Objective » Repeat the data below verbatim, from the line with "Given: Switch to the Breath parameter tab" to the line with "Action: pyautogui.click(x=508, y=37)", both included.
* begin Provided records *
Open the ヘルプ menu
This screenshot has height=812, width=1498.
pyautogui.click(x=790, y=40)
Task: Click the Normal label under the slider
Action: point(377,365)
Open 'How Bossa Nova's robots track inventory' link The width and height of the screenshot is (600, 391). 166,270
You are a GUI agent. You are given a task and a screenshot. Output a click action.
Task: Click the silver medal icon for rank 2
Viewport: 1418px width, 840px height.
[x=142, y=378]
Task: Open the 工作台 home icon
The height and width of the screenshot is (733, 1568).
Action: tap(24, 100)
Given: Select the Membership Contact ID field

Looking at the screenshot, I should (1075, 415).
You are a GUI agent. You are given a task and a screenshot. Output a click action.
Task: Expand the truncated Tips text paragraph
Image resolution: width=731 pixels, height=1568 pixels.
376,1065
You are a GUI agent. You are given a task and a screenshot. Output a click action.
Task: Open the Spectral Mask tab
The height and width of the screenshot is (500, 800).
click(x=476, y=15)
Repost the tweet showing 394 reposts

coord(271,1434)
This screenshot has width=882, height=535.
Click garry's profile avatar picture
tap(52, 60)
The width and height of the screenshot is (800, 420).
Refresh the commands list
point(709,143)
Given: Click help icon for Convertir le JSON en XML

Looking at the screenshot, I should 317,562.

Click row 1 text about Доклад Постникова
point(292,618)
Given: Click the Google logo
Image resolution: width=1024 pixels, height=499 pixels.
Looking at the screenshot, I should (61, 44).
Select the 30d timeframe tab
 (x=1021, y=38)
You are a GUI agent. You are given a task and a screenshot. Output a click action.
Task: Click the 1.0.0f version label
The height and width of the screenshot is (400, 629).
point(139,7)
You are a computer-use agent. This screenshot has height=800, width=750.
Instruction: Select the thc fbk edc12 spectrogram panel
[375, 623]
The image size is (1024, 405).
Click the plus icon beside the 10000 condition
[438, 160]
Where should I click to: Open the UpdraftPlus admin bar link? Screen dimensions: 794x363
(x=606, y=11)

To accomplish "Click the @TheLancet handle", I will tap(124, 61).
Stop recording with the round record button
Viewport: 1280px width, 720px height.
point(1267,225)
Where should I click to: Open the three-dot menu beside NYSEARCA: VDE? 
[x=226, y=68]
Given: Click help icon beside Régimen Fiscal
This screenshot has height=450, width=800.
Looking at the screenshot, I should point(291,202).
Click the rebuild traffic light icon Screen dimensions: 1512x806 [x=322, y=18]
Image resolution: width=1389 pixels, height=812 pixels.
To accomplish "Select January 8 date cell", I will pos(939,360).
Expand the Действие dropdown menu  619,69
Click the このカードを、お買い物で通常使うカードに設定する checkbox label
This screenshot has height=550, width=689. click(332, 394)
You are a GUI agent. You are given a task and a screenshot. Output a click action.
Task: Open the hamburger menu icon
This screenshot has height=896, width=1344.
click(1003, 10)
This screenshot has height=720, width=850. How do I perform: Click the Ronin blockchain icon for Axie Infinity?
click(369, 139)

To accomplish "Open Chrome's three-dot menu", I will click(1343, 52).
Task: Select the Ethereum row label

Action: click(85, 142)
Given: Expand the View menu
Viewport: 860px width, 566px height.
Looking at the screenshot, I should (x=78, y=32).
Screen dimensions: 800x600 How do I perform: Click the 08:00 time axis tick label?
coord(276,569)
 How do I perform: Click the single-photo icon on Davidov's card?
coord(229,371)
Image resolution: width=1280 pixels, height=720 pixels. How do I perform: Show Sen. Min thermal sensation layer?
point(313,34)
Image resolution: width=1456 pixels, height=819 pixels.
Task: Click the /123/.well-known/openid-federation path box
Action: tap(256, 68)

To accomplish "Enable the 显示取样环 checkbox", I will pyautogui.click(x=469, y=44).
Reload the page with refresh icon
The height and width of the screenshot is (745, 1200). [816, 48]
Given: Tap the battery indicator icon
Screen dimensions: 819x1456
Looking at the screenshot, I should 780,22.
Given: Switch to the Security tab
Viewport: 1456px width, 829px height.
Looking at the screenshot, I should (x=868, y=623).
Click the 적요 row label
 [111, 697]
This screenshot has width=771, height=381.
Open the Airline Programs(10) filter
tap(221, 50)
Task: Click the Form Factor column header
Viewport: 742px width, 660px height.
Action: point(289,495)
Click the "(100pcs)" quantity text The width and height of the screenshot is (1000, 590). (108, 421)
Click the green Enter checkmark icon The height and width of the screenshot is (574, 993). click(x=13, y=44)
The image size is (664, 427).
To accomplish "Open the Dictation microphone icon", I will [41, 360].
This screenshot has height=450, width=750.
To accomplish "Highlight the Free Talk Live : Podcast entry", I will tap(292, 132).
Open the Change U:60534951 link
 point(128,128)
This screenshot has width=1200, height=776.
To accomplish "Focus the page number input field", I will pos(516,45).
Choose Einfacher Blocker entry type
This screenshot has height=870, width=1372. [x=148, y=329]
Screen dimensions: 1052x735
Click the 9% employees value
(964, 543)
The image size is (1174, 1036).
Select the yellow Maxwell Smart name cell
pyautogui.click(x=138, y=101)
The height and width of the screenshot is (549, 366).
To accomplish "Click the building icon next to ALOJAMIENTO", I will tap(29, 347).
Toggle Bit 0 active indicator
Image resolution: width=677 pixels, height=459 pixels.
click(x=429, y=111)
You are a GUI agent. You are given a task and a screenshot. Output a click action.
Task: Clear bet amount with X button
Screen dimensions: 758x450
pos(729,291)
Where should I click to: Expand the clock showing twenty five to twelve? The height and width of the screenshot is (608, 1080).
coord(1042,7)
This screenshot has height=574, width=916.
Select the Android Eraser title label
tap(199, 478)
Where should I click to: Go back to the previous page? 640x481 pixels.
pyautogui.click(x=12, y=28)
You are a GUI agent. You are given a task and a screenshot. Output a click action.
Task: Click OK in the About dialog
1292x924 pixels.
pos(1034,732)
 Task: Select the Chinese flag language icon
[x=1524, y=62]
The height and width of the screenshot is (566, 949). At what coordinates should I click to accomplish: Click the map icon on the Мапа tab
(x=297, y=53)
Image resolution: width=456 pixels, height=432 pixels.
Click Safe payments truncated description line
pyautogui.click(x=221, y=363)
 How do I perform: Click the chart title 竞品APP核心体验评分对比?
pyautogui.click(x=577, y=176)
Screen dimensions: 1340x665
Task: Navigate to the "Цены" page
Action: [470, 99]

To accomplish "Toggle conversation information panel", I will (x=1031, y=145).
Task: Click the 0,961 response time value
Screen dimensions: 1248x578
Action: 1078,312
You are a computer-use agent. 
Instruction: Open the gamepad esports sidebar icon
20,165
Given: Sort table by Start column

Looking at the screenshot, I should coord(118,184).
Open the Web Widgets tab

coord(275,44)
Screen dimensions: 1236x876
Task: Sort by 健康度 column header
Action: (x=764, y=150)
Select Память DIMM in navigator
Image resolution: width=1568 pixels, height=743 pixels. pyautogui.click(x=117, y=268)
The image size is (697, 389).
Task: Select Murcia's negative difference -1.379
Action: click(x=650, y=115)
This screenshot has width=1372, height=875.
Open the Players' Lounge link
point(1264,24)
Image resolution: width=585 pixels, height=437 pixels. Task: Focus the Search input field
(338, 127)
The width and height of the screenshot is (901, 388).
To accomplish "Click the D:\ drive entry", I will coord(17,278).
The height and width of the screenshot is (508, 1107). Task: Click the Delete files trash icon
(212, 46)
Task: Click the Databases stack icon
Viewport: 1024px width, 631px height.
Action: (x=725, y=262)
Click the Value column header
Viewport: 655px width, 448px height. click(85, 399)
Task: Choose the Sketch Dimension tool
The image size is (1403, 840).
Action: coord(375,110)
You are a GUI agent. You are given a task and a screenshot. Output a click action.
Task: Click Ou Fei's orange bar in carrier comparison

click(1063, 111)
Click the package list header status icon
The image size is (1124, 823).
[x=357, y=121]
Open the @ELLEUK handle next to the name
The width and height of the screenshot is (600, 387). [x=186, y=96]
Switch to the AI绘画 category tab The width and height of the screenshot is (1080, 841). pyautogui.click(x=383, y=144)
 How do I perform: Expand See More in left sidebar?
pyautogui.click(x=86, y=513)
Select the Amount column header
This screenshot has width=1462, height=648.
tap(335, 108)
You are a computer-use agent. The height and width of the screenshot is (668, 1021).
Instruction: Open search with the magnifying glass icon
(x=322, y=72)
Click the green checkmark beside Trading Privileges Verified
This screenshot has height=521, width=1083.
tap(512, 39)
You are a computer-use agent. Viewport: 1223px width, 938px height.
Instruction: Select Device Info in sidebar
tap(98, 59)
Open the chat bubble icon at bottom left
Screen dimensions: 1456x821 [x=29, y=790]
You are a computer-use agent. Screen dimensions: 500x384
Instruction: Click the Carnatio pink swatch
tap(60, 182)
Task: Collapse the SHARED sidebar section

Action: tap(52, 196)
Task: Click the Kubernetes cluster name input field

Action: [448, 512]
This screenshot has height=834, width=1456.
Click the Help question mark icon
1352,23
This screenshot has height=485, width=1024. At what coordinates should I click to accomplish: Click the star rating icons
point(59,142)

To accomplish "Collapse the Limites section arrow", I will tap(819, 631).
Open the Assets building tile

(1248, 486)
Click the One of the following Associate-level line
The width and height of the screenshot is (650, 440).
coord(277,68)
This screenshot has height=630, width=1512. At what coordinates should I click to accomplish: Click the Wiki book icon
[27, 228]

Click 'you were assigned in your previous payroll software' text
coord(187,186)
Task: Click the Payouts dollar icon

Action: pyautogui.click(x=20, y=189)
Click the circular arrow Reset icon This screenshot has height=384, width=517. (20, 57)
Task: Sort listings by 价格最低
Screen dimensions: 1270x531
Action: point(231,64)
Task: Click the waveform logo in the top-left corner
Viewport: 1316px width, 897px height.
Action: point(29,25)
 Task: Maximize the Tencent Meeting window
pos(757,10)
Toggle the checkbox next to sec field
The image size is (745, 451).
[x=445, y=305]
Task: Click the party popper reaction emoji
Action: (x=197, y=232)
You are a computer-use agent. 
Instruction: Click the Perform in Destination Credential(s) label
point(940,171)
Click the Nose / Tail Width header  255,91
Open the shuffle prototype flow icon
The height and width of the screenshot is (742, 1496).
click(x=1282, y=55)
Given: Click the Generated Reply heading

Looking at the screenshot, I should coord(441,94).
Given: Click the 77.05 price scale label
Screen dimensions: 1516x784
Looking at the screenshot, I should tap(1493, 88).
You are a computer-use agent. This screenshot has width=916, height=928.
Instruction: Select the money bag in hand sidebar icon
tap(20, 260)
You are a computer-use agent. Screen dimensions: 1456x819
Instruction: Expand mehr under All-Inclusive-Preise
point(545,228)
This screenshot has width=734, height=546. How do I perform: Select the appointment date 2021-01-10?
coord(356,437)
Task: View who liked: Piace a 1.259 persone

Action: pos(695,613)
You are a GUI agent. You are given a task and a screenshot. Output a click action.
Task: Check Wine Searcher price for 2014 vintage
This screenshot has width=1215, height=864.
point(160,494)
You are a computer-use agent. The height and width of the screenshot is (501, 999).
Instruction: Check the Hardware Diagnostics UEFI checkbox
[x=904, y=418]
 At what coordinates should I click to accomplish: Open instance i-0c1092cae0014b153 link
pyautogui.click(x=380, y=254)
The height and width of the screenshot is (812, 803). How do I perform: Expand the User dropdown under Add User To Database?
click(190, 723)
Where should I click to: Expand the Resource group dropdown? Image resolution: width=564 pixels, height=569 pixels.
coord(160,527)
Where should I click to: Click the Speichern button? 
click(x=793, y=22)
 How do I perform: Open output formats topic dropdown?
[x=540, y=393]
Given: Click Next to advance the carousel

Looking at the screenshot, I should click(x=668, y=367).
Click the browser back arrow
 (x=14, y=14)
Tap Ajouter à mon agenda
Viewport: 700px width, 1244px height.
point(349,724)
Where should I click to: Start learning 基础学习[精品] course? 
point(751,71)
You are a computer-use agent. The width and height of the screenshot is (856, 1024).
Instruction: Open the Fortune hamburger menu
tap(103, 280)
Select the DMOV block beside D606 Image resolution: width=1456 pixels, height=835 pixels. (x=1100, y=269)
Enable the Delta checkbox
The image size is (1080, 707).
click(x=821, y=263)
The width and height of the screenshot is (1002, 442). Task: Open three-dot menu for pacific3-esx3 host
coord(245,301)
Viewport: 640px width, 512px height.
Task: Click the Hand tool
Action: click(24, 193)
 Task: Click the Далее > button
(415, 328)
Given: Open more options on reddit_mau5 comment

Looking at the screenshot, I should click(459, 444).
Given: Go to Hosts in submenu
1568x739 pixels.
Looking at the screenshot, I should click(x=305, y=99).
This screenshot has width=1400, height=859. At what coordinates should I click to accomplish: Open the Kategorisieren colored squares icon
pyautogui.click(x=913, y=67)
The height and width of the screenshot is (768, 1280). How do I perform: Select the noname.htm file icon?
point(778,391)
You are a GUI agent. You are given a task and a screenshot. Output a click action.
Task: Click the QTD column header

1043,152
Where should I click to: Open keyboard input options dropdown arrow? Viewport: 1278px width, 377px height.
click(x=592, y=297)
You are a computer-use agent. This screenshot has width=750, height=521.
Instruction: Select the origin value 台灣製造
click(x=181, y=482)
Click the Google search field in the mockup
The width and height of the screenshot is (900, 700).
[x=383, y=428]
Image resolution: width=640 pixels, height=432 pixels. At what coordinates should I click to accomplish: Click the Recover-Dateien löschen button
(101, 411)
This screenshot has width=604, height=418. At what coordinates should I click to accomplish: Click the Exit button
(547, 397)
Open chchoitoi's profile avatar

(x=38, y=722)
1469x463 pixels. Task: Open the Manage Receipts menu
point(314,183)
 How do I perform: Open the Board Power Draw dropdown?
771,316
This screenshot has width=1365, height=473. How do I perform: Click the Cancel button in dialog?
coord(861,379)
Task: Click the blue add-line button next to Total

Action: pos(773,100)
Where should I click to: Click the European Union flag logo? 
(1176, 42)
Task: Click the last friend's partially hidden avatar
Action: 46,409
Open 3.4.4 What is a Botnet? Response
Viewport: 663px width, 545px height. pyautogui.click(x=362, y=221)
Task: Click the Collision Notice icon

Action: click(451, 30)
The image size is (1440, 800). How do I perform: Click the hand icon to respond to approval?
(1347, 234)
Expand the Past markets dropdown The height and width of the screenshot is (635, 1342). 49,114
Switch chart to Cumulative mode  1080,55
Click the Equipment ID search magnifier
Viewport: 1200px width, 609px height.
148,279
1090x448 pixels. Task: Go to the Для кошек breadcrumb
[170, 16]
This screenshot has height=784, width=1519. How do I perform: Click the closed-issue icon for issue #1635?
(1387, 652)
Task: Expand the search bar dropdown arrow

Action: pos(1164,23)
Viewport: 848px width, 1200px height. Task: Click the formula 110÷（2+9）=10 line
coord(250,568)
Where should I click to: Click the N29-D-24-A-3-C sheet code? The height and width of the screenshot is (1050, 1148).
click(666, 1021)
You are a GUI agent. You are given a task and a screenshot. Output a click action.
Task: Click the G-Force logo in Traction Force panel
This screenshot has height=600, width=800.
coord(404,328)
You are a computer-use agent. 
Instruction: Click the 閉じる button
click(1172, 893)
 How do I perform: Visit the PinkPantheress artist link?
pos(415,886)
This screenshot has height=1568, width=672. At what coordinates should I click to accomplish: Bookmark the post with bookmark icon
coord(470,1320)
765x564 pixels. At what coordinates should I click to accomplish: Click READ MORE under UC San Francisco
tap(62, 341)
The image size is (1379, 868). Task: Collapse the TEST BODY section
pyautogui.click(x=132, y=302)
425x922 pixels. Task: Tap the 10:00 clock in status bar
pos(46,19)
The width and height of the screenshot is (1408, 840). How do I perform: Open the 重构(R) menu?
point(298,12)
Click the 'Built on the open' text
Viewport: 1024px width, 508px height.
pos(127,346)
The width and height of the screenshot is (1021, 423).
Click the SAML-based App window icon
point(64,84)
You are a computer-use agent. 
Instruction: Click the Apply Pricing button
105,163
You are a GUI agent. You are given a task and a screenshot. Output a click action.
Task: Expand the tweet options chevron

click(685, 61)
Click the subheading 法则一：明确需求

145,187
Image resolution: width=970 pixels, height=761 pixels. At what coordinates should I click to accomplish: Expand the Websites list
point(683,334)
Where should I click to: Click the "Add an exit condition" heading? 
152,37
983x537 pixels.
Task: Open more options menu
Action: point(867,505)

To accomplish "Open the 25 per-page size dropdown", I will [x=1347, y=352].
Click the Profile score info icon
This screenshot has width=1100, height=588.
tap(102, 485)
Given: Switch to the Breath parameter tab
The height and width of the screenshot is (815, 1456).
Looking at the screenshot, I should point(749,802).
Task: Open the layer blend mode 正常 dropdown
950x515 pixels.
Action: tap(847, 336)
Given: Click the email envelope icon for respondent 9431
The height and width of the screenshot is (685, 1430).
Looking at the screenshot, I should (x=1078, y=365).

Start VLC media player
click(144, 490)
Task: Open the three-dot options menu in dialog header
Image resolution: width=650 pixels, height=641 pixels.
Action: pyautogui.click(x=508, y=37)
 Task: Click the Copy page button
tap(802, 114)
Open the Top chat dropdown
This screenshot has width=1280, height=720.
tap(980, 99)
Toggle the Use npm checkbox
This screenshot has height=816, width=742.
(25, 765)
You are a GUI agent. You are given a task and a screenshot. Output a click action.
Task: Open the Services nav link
* end Provided records *
Task output »
Given: Switch to the Breath parameter tab
The height and width of the screenshot is (815, 1456).
Looking at the screenshot, I should point(749,802).
Task: Open the layer blend mode 正常 dropdown
950x515 pixels.
Action: tap(847, 336)
Given: Click the email envelope icon for respondent 9431
The height and width of the screenshot is (685, 1430).
Looking at the screenshot, I should (x=1078, y=365).

Start VLC media player
click(144, 490)
Task: Open the three-dot options menu in dialog header
Image resolution: width=650 pixels, height=641 pixels.
Action: pyautogui.click(x=508, y=37)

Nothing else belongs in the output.